In order to maintain optimal human health and functional capacity we must maintain our core body temperature within a narrow range. The storage of excess heat due to exercise and/or heat exposure results in an elevation in body temperature and if left unchecked leads to progressive hyperthermia and ultimately heat stroke. Alternatively, a disproportionate shedding of body heat leads to reductions in core and peripheral tissue temperatures and eventually hypothermia. The human body has a robust set of physiological responses, such as changes in sweating, muscle and skin blood flow, and shivering, to avoid catastrophic heat stress and cold stress.
Many of us have heard people say: "I tend to sweat a lot" or "I really feel the cold". The primary goal of the research conducted in the Thermal Ergonomics Laboratory is to understand the reason why thermoregulatory responses are almost always different between different people. Projects investigate whether the source of variability is physiological (e.g. fitness, stages of development), physical (e.g. body size, fatness) and/or psychological (e.g. thermal perception, sensations of fatigue).
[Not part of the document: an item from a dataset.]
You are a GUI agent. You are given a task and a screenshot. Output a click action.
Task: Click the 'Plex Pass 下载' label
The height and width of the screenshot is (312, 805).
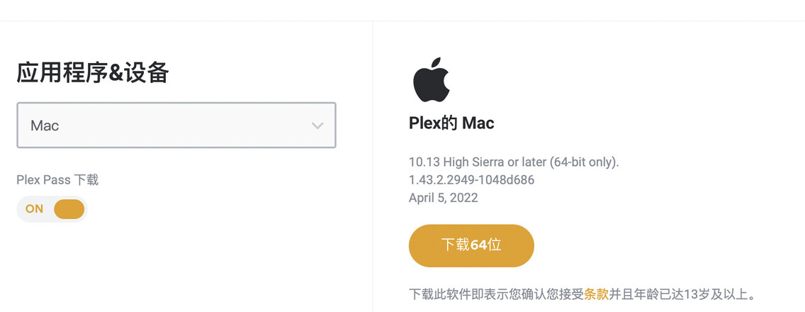pos(57,180)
By mapping out the interactions between the various factors influencing human thermoregulation, we can:
1) Better advise people how to safely navigate through periods of extreme heat (e.g. heat waves) and extreme cold
2) Ensure that athletes (both professional and recreational) and workers (indoor and outdoor) conduct their regular
activities without risking their health through individually-catered exposure and hydration guidelines
3) Provide effective temperature and hydration management to babies during pre, peri and post-operative care
4) Advise specific populations (e.g. spinal cord injury athletes, sympathectomy patients) how to better mitigate
thermal stress during exercise and heat waves
The Thermal Ergonomics Laboratory is supported by funding from the Natural Sciences and Engineering research Council of Canada (NSERC), the Canadian Foundation for Innovation (CFI), NFL Charities, Children's Hospital of Eastern Ontario (CHEO) and Health Canada.